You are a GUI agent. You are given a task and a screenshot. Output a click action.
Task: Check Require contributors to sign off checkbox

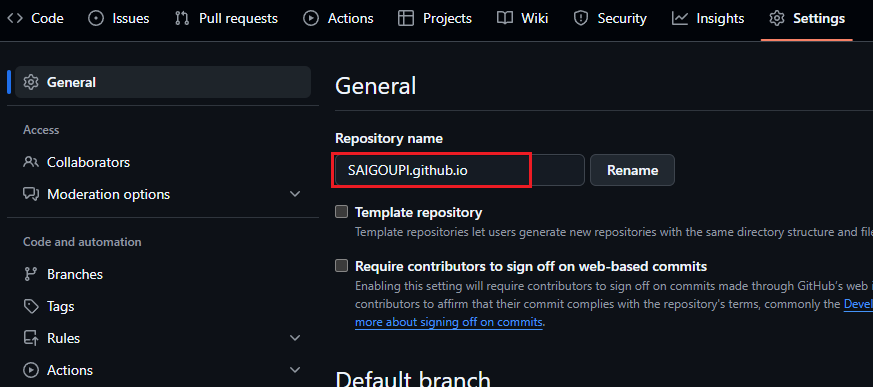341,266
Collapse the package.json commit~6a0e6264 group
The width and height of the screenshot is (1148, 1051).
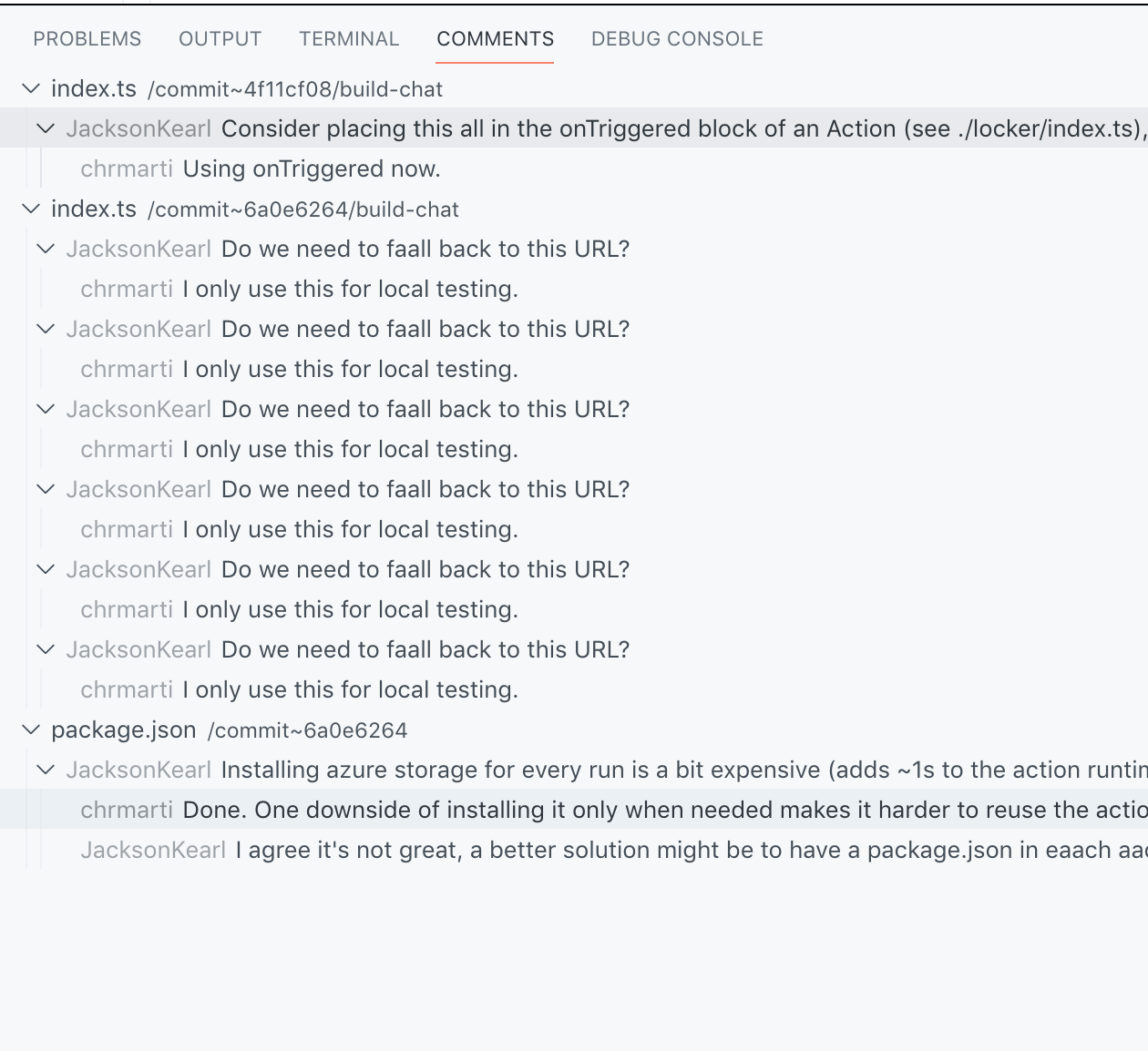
---
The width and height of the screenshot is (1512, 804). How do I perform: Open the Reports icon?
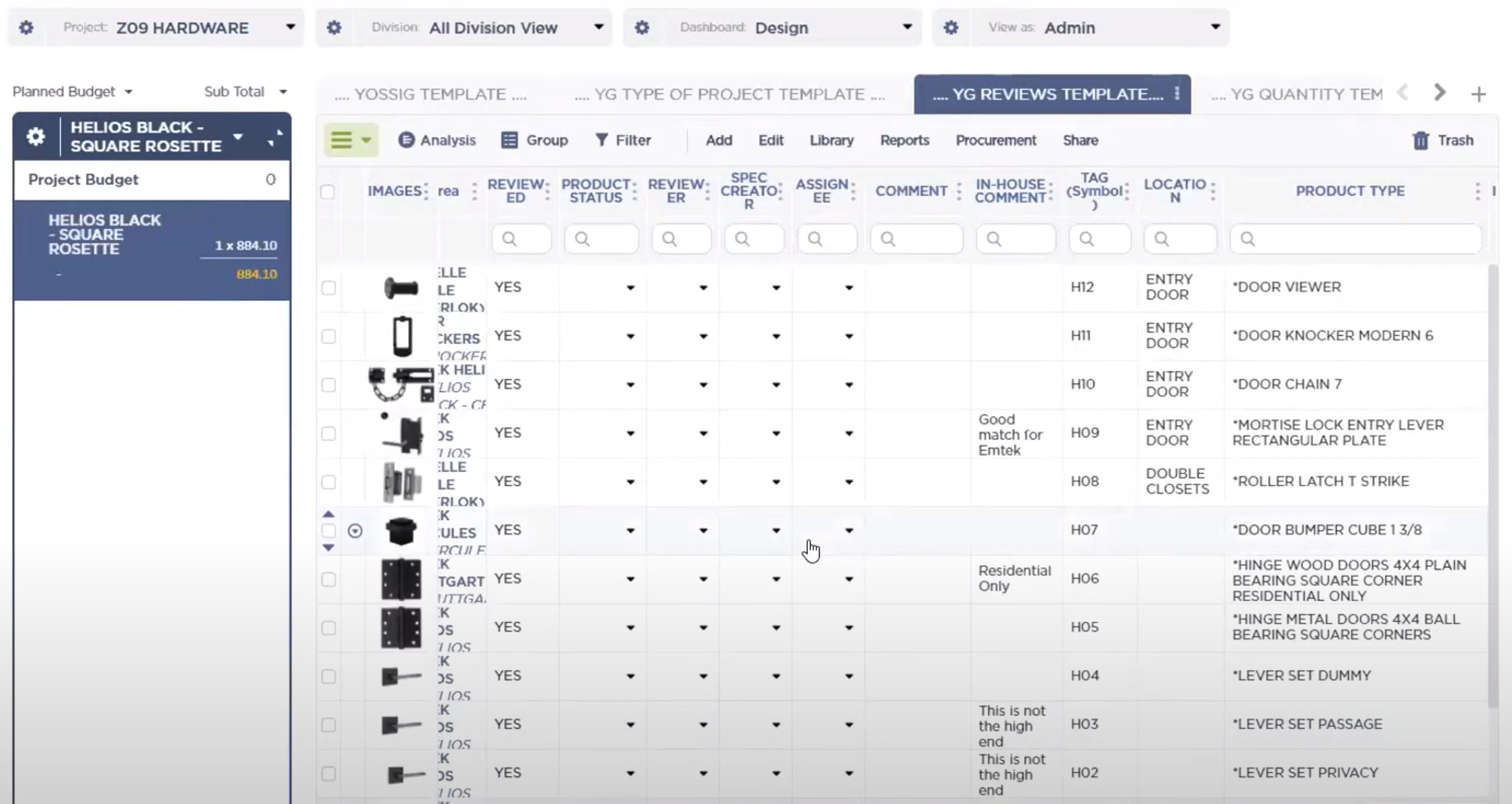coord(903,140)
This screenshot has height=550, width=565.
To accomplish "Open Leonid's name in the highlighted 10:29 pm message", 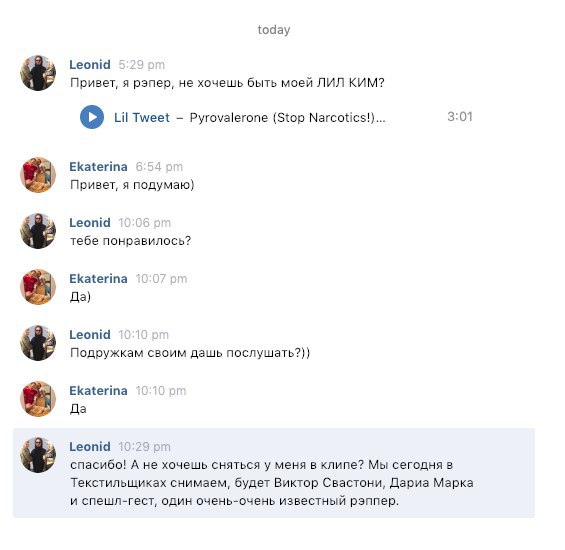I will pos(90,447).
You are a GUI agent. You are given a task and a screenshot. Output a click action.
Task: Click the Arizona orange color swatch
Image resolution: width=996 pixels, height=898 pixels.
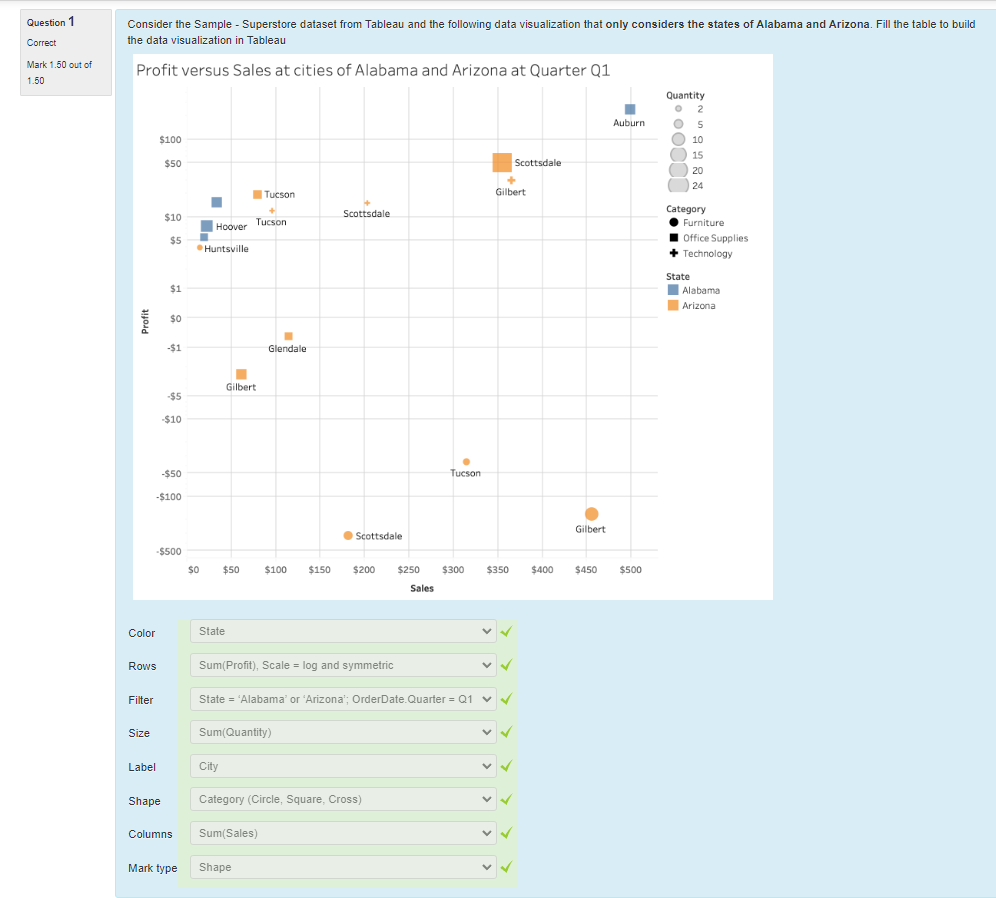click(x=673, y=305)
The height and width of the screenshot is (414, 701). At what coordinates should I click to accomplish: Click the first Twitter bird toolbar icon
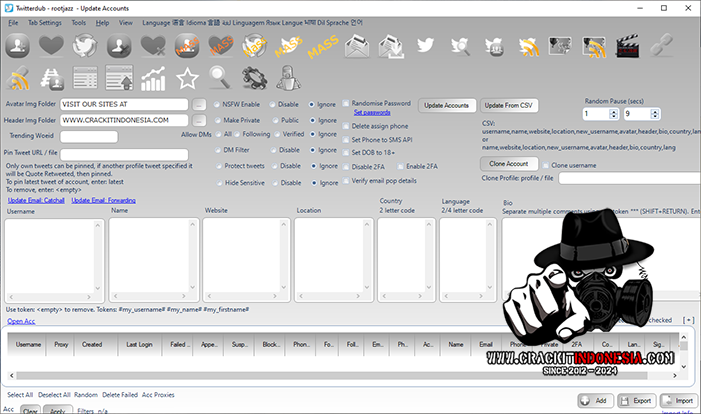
--
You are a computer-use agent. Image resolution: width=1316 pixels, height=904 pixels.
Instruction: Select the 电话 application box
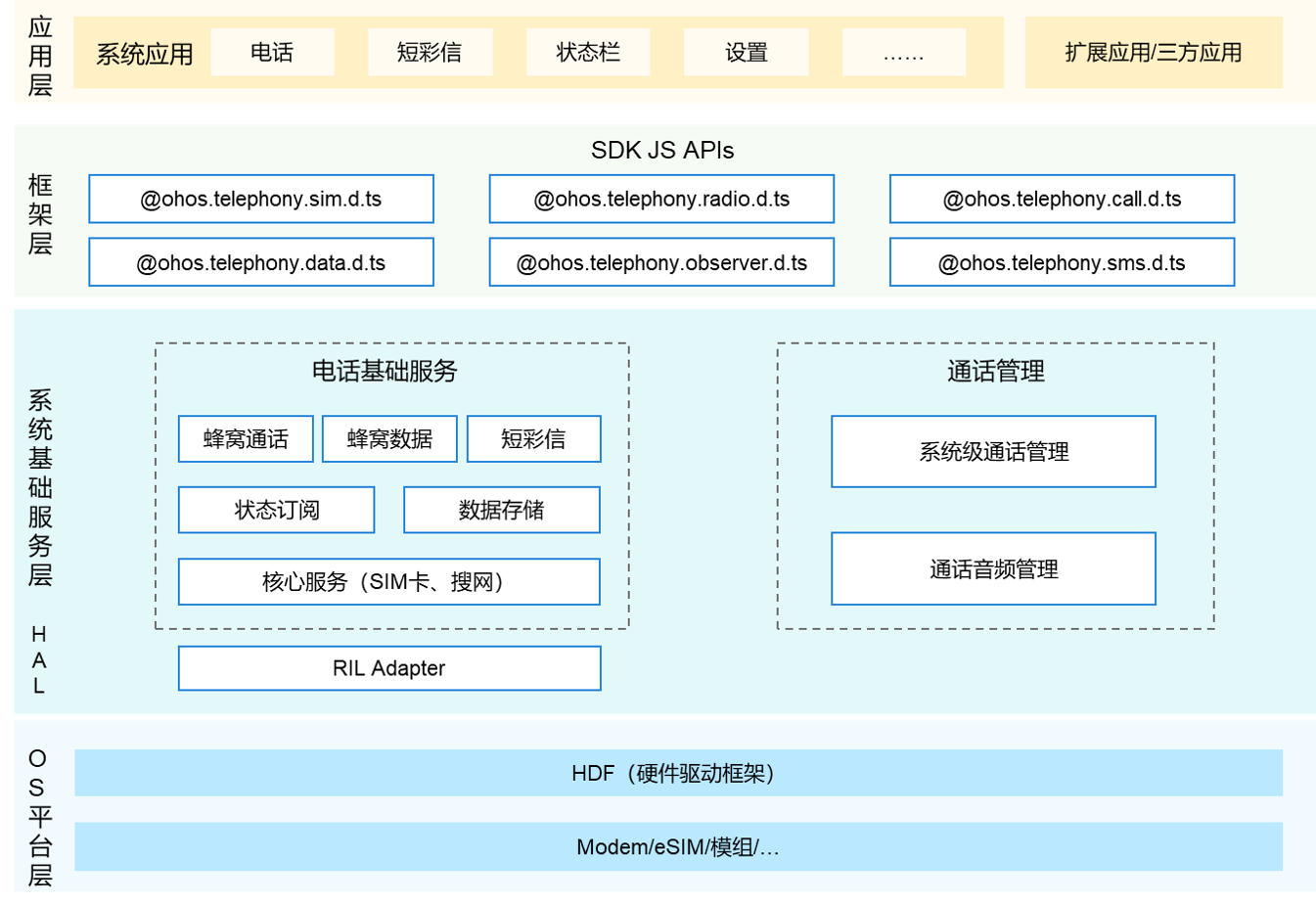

TASK DIRECTIONS: Within the listing above, extract exactly the lines that run from the one containing "Task: Click the Arizona orange color swatch" through the one containing "The height and", excluding any pictures.

SOLUTION:
Task: Click the Arizona orange color swatch
Image resolution: width=996 pixels, height=898 pixels.
click(x=673, y=305)
The height and width of the screenshot is (414, 701). At what coordinates should I click to accomplish: Click the first Twitter bird toolbar icon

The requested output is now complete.